By using the keyword shared you can tell the GPU to allocate shared memory for that block
@thomasts in addition to what @Rx said
for an example usage of shared
In this case, if we didnt allocate the 520 bytes of shared memory per block, would we not be able to run, say, 3 blocks at once?
This would be a overall 1.5x speedup, but I guess this would be overshadowed by the speedup we get from allocating and using shared memory. Is there a way to know of the speedup tradeoff like this before hand? Or will we have to figure it out from going thru the datasheet of the GPU?
@enuitt If we didn't need to allocate 520 bytes shared memory, then each core can fit 3 blocks (128 * 3 threads). However, I don't understand how 1.5x speedup comes from. If you mean the general case, I think that would be 2x speedup since we have 2 cores here. If you mean the convolution computation that utilizes the shared memory, I think that would be 3x speedup because we save 3 times load instructions.

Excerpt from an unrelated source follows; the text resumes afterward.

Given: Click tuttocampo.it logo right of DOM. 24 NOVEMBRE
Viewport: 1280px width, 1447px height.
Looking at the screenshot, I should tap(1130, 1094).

What happens if a block's memory can't fit on a core? For example, if the user decided to execute blocks with 384 CUDA threads and caused each block to allocate 390 x sizeof(float) > 1.5 KB of shared memory, then how would the GPU block scheduler resolve this? Would it just put the block on the core and perform lengthy memory lookups from shared memory on a cache miss?
390 x sizeof(float) > 1.5 KB
@MaxFlowMinCut. The program you suggest would fail to compile since it would attempt to statically declare a shared memory allocation that is larger than the maximum shared memory size.
The above comment seems to entail that when compiling we must compile for a specific GPU since different GPUs have different amounts of shared memory. If this is the case then how do we write portable code?
@randomthread. That is correct. Technically in CUDA you do not write code to a particular GPU, you write code to a particular CUDA compute capability. This is one of the pitfalls of a programming model that features software-managed on-chip storage.